### Excerpted passage
Mujica joined the National Liberation Movement, a rebel group widely known as the Tupamaros. Its members carried out bombings, bank robberies and kidnappings and in 1969 briefly occupied the Uruguayan town of Pando. But the Tupamaros never came close to seizing power, and in 1970 Mujica was captured after a shoot-out with police in which he was badly wounded.

After recovering, Mujica took part in an audacious jailbreak. His fellow Tupamaros inmates built a 130-foot-long tunnel to a house across the street from the prison, which allowed Mujica and 105 other rebels to escape.
But most were quickly rounded up. Mujica was beaten and tortured, and he spent so much time in solitary confinement that he befriended ants, frogs and rats.
Still, prison gave him time to reflect — and to realize the rebels were doing more harm than good. Indeed, rebel violence and chaos weakened Uruguay’s civilian government and helped pave the way for a 1973 coup that plunged the country into military dictatorship.
“What we didn’t realize was that when you play with fire, you may unleash forces that you can’t control,” Mujica told the Uruguayan newspaper El País in 2020.

[Data records]

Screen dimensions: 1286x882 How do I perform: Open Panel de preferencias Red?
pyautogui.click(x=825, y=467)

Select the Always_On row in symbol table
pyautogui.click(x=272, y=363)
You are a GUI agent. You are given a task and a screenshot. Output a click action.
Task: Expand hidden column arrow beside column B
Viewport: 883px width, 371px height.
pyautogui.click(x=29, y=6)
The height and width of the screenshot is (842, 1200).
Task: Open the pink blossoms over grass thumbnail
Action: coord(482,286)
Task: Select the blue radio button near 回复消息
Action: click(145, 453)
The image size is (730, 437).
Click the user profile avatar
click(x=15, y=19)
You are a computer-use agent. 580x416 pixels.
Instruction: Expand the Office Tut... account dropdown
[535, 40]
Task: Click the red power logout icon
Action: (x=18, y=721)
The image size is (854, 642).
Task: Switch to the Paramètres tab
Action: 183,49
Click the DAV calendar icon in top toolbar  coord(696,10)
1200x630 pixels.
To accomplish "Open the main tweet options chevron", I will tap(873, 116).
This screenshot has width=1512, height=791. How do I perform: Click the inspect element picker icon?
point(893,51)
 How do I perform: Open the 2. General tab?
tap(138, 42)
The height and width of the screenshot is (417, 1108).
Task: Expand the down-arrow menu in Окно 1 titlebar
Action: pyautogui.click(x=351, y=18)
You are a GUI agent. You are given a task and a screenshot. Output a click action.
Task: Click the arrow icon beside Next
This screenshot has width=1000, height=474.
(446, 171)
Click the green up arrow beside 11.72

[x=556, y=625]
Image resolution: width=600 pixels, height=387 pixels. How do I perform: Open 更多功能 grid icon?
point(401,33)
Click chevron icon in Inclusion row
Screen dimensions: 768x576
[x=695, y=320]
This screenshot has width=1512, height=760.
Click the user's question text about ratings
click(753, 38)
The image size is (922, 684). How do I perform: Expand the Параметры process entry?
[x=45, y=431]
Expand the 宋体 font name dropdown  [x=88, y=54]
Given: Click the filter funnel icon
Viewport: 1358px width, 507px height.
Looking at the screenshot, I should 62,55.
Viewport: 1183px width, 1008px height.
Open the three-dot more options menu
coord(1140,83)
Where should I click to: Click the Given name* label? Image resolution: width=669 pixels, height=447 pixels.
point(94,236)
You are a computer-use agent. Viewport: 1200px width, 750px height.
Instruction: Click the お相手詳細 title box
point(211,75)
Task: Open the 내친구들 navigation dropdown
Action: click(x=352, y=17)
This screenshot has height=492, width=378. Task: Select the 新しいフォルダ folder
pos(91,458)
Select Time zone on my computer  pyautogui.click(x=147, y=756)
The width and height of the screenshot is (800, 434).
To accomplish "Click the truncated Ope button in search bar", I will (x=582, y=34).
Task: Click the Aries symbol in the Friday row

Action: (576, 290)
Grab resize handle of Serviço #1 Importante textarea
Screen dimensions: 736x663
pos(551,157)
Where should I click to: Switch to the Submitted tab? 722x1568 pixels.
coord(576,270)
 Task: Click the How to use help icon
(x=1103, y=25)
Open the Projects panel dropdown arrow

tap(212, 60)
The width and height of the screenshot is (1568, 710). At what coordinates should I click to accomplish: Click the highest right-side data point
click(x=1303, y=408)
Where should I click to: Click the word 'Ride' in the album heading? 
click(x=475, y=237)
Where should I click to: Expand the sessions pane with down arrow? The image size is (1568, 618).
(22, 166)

### Work request
Extend the passage on Mujica and the Tupamaros, starting after its final sentence. These records have no connection to the passage on Mujica and the Tupamaros.

### Output of the exercise
Mujica “spent those years [in prison] trying to educate himself, trying to understand the political system, the world, and also to understand who he was,” says Mauricio Rabuffetti, a Uruguayan journalist who wrote a biography of Mujica.
Mujica was released in 1985. By that time, Uruguay’s dictatorship had given way to a democratic government, and Mujica eventually embraced electoral politics.
In doing so, says Rabuffetti, “he helped ensure that Uruguay would [become] a stable country with strong institutions. He understood that Uruguayans didn’t want a fight but, rather, peace and stability.”

This transition was helped by Mujica’s sense of humor, folksy manner and rustic lifestyle, which made him a darling of the news media. Short, gray-haired and often looking disheveled, he would give interviews while sipping maté, an herbal drink, at his tiny farmhouse outside the capital, Montevideo, where he and his wife grew flowers.
“It’s a very simple house made of bricks, or concrete blocks,” Rabuffetti said. “The roof is made of sheet metal. There is a small kitchen, a bedroom and a bathroom, and you can see everything from the front door.”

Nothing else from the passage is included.